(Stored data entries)

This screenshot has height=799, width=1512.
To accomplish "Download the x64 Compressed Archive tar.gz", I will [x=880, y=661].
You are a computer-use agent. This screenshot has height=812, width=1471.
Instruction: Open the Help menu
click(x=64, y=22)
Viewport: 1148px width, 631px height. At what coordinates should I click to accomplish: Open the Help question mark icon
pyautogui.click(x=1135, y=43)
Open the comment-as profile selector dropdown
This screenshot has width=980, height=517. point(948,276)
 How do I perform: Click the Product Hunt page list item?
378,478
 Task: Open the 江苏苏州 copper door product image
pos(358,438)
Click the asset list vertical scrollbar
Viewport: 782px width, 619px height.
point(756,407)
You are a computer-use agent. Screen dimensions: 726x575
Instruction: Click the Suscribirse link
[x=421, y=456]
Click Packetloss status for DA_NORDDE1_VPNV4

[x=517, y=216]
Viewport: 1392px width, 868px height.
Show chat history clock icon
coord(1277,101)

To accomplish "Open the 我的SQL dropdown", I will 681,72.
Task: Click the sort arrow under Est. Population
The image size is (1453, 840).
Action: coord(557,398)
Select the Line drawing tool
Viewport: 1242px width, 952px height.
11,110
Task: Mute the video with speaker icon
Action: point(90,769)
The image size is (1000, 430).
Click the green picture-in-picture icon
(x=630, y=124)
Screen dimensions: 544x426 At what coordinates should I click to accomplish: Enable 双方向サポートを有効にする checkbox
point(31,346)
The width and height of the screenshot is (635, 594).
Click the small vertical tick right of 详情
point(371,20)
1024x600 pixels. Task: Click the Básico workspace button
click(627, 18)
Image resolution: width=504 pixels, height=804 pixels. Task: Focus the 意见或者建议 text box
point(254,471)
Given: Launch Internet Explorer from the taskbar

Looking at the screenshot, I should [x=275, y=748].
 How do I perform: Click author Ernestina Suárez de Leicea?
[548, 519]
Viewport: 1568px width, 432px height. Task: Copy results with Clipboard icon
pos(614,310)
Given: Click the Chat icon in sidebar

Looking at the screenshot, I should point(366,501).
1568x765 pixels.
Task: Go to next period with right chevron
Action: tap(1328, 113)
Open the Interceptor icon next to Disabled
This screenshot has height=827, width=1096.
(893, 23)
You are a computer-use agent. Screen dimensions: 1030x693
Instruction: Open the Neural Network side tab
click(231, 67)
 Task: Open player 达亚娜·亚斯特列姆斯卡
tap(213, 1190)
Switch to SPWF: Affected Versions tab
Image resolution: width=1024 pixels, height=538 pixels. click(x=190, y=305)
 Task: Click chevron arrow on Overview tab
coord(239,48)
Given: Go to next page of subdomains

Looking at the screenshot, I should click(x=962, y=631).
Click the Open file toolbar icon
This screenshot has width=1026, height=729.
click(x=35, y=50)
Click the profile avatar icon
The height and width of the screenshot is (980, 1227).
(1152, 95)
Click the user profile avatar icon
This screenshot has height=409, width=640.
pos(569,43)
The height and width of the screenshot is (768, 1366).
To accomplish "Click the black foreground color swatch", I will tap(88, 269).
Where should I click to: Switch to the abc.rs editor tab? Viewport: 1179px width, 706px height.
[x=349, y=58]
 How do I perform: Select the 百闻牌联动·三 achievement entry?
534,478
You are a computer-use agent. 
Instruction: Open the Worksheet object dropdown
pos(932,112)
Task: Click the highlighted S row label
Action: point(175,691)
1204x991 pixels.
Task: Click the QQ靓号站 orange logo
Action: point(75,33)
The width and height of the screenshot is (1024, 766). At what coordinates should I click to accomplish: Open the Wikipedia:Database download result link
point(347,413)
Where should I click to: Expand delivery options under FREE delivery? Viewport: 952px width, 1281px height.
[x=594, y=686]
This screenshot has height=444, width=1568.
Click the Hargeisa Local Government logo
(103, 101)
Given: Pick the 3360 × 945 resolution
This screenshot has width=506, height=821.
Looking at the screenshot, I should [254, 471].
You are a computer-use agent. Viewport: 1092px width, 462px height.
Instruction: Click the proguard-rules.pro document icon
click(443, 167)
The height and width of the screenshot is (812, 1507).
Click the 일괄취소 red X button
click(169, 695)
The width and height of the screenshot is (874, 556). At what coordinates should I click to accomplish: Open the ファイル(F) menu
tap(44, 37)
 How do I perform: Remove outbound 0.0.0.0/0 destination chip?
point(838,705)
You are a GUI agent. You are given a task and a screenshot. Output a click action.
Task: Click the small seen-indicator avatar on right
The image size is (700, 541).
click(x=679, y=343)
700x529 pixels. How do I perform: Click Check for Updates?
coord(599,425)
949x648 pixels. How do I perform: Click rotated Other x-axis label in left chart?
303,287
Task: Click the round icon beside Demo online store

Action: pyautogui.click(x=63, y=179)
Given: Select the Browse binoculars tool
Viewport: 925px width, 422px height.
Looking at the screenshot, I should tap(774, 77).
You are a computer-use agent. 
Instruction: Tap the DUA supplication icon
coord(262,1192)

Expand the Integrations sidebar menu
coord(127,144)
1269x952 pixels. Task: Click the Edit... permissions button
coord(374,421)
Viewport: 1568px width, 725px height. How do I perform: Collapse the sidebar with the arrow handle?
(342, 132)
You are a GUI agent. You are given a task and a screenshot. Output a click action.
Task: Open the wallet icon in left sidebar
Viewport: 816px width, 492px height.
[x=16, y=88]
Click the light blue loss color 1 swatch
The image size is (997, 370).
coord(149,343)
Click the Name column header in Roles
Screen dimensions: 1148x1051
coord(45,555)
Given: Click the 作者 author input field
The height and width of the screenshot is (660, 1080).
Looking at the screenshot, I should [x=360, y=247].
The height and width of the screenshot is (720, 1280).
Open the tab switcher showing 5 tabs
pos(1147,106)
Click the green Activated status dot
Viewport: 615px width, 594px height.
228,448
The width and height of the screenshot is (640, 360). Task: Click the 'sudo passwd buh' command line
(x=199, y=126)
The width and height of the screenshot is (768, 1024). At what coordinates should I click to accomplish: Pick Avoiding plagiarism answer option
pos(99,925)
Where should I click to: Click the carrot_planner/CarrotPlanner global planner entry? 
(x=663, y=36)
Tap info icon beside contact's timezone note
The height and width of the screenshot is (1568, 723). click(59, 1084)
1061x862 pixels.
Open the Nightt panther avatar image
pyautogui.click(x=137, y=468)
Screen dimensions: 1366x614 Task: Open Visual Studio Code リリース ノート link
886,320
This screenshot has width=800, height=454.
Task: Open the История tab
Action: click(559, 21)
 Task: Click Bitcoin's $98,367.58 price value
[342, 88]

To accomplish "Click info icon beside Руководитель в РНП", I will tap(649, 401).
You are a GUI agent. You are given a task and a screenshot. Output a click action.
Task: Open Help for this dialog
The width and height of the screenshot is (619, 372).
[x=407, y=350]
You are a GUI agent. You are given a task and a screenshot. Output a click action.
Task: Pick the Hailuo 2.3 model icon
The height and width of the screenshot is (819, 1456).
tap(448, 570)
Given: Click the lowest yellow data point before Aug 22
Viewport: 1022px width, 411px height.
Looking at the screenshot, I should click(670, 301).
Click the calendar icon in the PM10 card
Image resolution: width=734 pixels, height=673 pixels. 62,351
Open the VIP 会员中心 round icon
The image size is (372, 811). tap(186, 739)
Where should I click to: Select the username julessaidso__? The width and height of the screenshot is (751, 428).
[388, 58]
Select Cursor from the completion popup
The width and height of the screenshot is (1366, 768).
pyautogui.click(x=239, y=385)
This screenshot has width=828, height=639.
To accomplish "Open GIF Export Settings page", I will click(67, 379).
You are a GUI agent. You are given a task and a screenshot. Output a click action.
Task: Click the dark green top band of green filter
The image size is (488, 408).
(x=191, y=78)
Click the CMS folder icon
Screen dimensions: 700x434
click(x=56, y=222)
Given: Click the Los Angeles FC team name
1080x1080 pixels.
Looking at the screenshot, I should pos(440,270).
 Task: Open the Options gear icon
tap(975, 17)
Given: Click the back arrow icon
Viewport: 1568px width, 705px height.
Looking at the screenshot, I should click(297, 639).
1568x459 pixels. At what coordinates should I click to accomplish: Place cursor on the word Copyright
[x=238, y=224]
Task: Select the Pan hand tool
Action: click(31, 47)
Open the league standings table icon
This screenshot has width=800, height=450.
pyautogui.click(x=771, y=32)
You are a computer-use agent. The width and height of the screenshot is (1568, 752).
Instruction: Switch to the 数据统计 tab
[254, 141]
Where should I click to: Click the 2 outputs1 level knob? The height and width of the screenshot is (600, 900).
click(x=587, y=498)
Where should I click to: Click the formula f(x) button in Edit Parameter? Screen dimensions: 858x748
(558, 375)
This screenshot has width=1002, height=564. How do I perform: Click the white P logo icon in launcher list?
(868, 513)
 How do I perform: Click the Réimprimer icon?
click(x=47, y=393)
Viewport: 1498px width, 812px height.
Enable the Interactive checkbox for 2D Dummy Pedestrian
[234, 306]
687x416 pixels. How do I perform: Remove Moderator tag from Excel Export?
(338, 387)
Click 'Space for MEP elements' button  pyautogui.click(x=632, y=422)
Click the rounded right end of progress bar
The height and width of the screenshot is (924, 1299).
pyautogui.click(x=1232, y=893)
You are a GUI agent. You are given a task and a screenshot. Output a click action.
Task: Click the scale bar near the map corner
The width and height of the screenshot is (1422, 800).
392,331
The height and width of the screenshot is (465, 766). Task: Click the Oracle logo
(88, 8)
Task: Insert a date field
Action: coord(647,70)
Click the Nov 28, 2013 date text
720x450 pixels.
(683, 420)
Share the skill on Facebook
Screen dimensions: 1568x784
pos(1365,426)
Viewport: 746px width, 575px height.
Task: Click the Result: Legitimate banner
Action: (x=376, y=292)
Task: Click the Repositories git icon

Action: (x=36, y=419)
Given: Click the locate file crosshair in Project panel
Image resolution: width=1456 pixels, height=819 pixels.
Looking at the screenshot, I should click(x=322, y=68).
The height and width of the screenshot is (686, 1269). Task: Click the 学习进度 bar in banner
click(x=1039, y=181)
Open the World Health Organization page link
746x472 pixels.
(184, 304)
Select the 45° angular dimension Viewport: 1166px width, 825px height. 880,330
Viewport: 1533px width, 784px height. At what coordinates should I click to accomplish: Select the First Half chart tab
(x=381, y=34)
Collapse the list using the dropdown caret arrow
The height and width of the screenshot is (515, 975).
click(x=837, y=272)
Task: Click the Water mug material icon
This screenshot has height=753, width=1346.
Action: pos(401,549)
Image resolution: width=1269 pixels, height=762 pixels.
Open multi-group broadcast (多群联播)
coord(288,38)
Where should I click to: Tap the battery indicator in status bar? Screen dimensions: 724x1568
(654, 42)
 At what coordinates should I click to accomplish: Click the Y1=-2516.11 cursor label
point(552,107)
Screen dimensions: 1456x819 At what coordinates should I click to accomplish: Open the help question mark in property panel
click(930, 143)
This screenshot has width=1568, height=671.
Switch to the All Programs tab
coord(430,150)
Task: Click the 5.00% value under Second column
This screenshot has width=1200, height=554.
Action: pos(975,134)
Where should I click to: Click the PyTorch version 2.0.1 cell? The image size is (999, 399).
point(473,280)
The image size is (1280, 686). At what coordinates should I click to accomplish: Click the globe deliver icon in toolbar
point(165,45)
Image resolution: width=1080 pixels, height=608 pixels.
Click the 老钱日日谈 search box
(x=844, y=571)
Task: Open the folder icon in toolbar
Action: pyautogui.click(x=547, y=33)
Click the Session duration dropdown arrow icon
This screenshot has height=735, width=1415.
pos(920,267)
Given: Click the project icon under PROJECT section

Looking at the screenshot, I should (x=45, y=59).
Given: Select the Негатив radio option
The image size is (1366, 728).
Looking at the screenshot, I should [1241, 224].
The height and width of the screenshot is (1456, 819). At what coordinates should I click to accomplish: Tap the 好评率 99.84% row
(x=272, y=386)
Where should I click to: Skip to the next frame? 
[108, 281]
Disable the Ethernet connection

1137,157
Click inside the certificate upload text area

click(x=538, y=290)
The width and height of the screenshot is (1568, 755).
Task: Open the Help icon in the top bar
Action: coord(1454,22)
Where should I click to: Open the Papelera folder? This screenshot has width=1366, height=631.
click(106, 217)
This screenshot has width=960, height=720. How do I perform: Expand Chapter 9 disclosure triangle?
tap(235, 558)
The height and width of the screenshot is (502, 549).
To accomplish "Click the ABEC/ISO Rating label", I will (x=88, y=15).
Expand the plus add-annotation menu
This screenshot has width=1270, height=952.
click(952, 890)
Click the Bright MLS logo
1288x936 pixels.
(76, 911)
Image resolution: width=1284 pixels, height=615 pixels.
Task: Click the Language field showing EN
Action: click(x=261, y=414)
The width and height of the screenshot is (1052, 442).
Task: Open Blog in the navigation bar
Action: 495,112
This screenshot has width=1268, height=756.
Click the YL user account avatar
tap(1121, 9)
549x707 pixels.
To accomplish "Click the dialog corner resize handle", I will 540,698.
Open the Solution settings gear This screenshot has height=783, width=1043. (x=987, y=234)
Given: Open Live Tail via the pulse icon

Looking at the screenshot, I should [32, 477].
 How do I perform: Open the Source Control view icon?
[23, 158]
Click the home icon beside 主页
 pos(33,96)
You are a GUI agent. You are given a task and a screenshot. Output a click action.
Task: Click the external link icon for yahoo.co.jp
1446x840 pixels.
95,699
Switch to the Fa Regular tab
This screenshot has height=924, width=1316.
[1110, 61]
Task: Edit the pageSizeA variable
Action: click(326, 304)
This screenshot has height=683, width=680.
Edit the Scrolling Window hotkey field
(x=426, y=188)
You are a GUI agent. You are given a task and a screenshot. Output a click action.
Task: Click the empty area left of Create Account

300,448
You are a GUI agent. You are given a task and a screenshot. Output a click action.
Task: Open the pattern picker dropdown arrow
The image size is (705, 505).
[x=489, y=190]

**REQUIRED WORK:** Copy the material above verbatim, from its first line through the line containing "This screenshot has width=980, height=517.", including both of those lines.

**CORRECT ANSWER:**
This screenshot has height=799, width=1512.
To accomplish "Download the x64 Compressed Archive tar.gz", I will [x=880, y=661].
You are a computer-use agent. This screenshot has height=812, width=1471.
Instruction: Open the Help menu
click(x=64, y=22)
Viewport: 1148px width, 631px height. At what coordinates should I click to accomplish: Open the Help question mark icon
pyautogui.click(x=1135, y=43)
Open the comment-as profile selector dropdown
This screenshot has width=980, height=517. point(948,276)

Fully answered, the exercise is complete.